Cranberries have always been one of my favorite foods, although until I began preparing the material for this blog my idea of enjoying cranberries was limited to a dollop of sauce to accompany almost any roasted meat – but especially turkey!
To get a little background information, I “Googled” cranberries and quickly realized I could write a book on this amazing fruit. Here are just a few of the fun facts about cranberries that might prompt you to try one of the recipes featured here.

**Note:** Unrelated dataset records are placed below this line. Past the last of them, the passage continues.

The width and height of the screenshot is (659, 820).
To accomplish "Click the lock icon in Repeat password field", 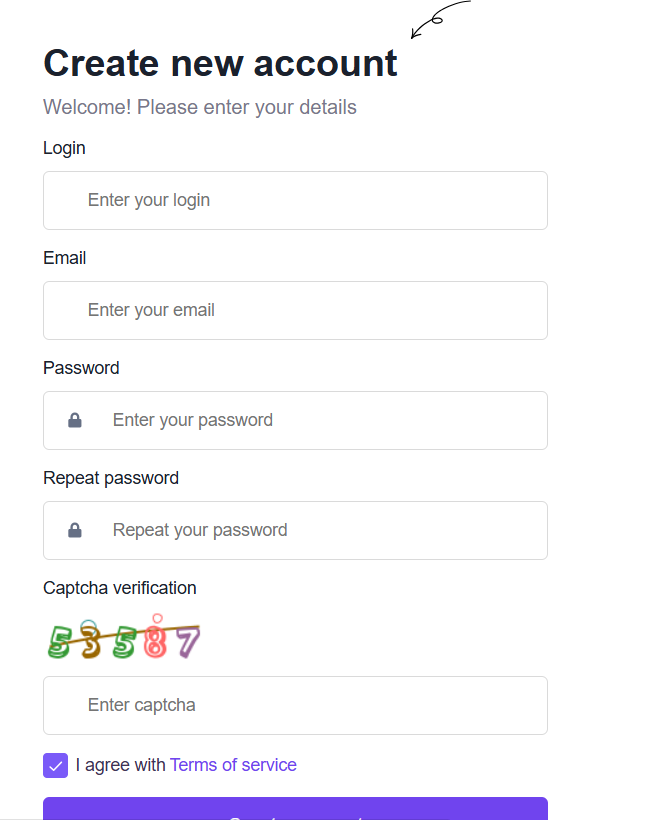I will 75,530.
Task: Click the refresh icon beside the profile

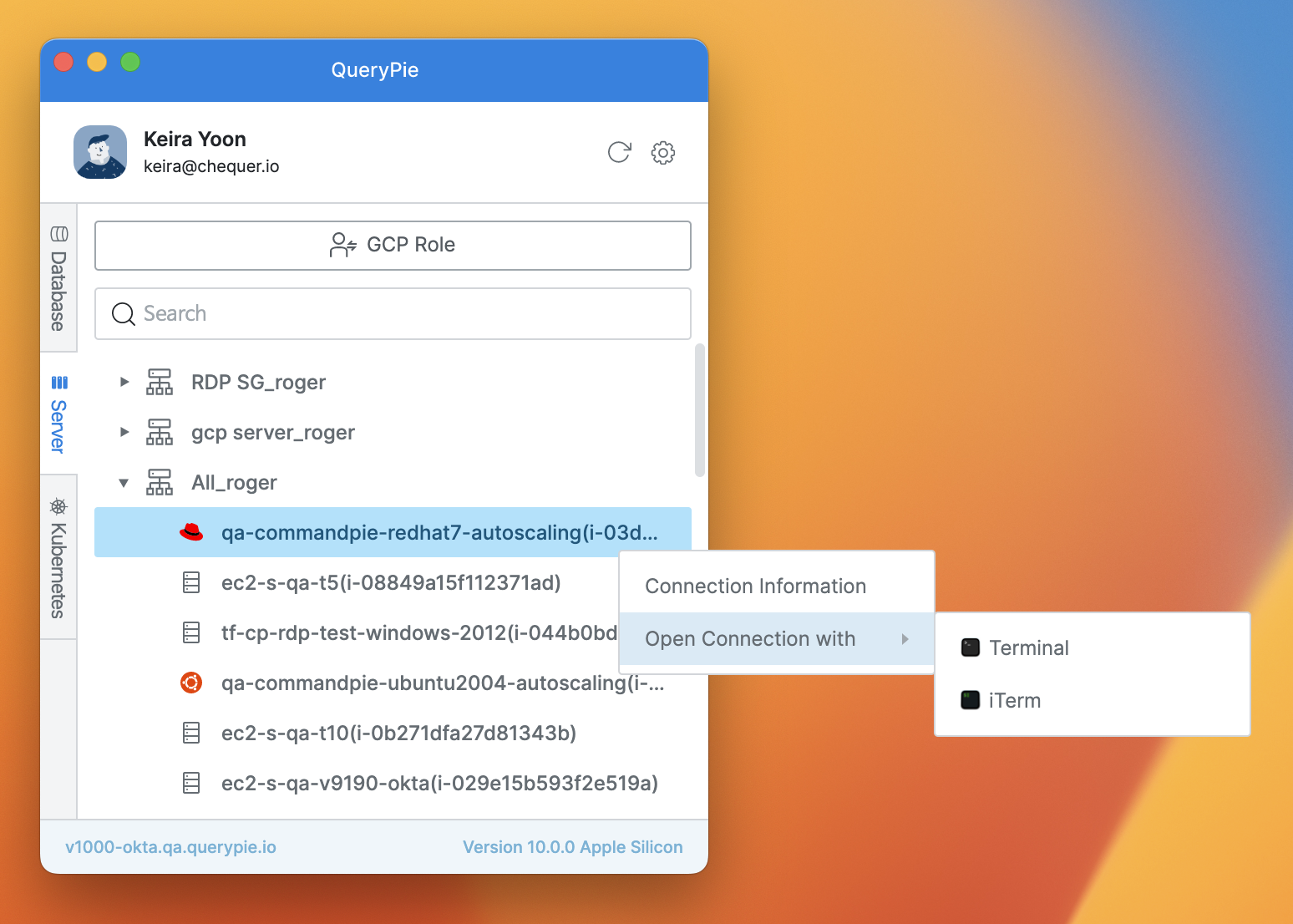Action: 619,152
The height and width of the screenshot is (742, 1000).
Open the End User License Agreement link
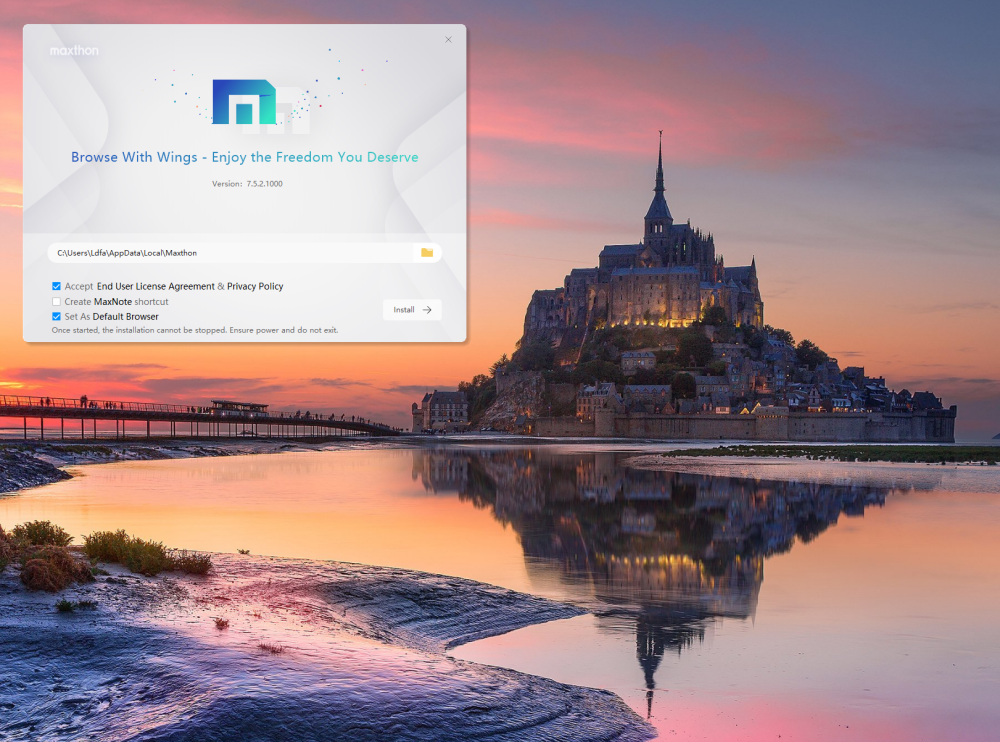[155, 286]
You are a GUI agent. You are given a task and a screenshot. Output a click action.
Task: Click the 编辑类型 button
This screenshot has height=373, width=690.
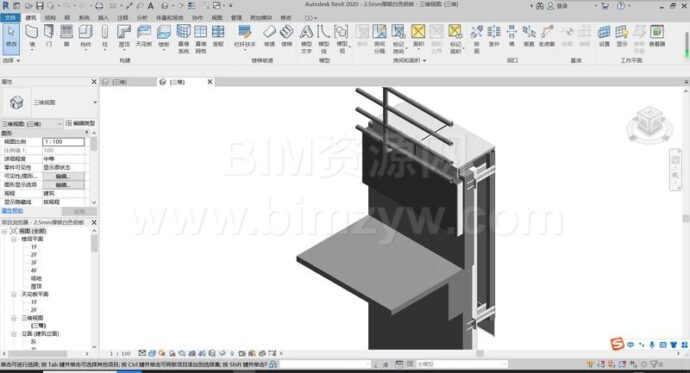(80, 124)
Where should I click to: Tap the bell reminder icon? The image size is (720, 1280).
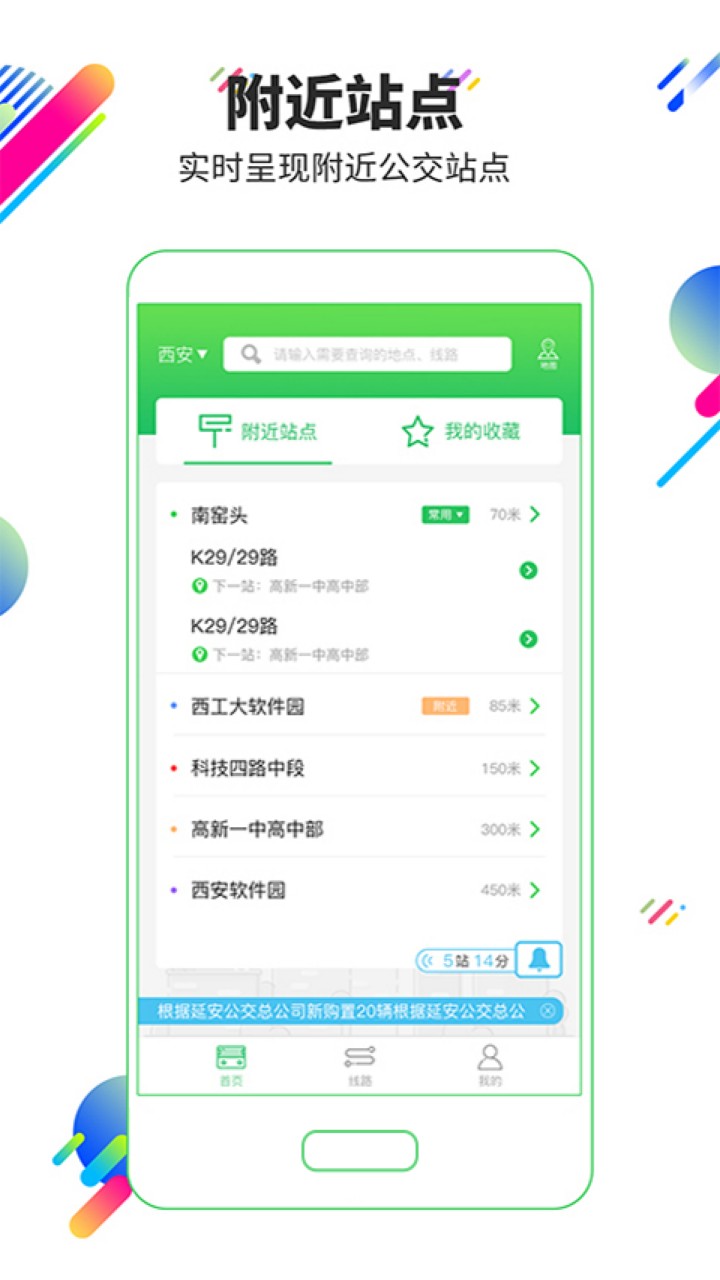(x=539, y=960)
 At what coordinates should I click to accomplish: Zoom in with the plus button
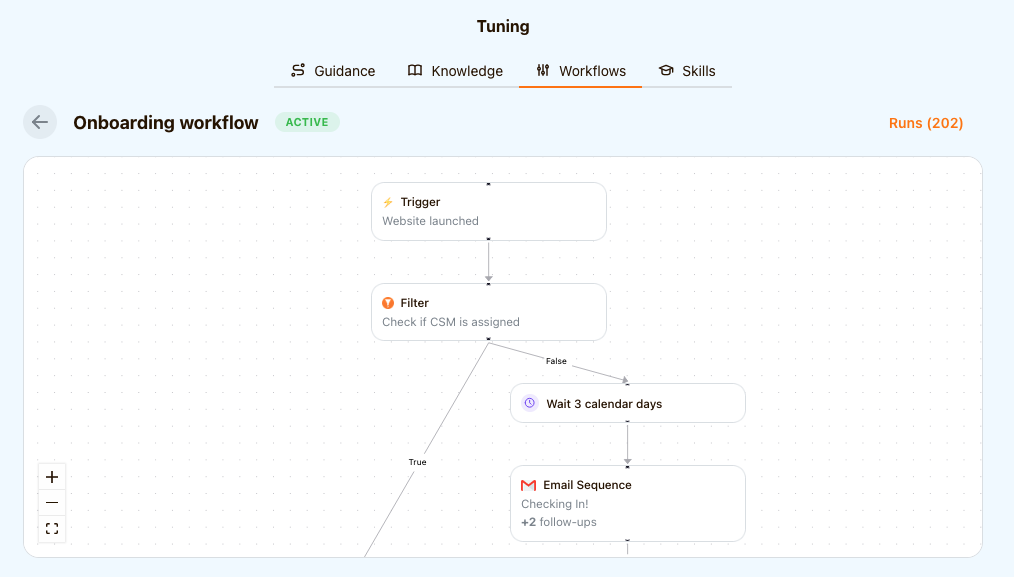coord(52,477)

First, there really is a Cranberry Season. Cranberries are grown primarily in the Northeastern United States and Southeastern Canada, and are harvested in September and October. They are generally only available as fresh berries from September through December – which is why we only get to enjoy them around Thanksgiving and Christmas.
American Indians enjoyed cranberries cooked and sweetened with honey or maple syrup. They also used cranberries as a source of red dye, and as a poultice for wounds, having discovered the astringent tannins in the berries contract tissues and help to stop bleeding. We now know that compounds in cranberries also have antibiotic effects.
In fact, the health benefits of cranberries are most impressive. They begin with vitamin C and fiber – both familiar nutrients, but cranberries also contain five categories of phytonutrients – chemical compounds known for their antioxidant, anti-inflammatory, and anti-cancer properties. Consequently, cranberries provide protection against urinary tract infections, immune support, as well as cardiovascular and digestive tract benefits. You can read much more about the health benefits of cranberries on The World’s Healthiest Foods web site page for Cranberries.
Oh yes, the recipes! My first offering is a Cranberry Sauce that I believe tastes very close to what comes out of a can – without actually coming out of a can. This is important in our household because old habits die hard (especially mine). I have enjoyed Ocean Spray Whole Berry Cranberry Sauce for seven decades, so while I much prefer the fresh berries, I still enjoy the “traditional” taste.
Cranberries also mix well with other fruits – especially cherries and oranges. As I’ve mentioned before, tart cherries (especially Michigan Balaton cherries) are number one on my favorite foods list, so creating a cherry and cranberry sauce was a high priority. The result, cleverly titled Cherry Cranberry Sauce, has been in my recipe collection for many years. I also mentioned it in a blog last November.
Cherry Cranberry Sauce.
Cranberry and Orange Compote.
Most important, all three can be prepared in thirty minutes or less, and since refrigeration improves the flavors, they also can be prepared well in advance. As always, I hope you will try them.
P.S. Yes, I agree. All three do look alike!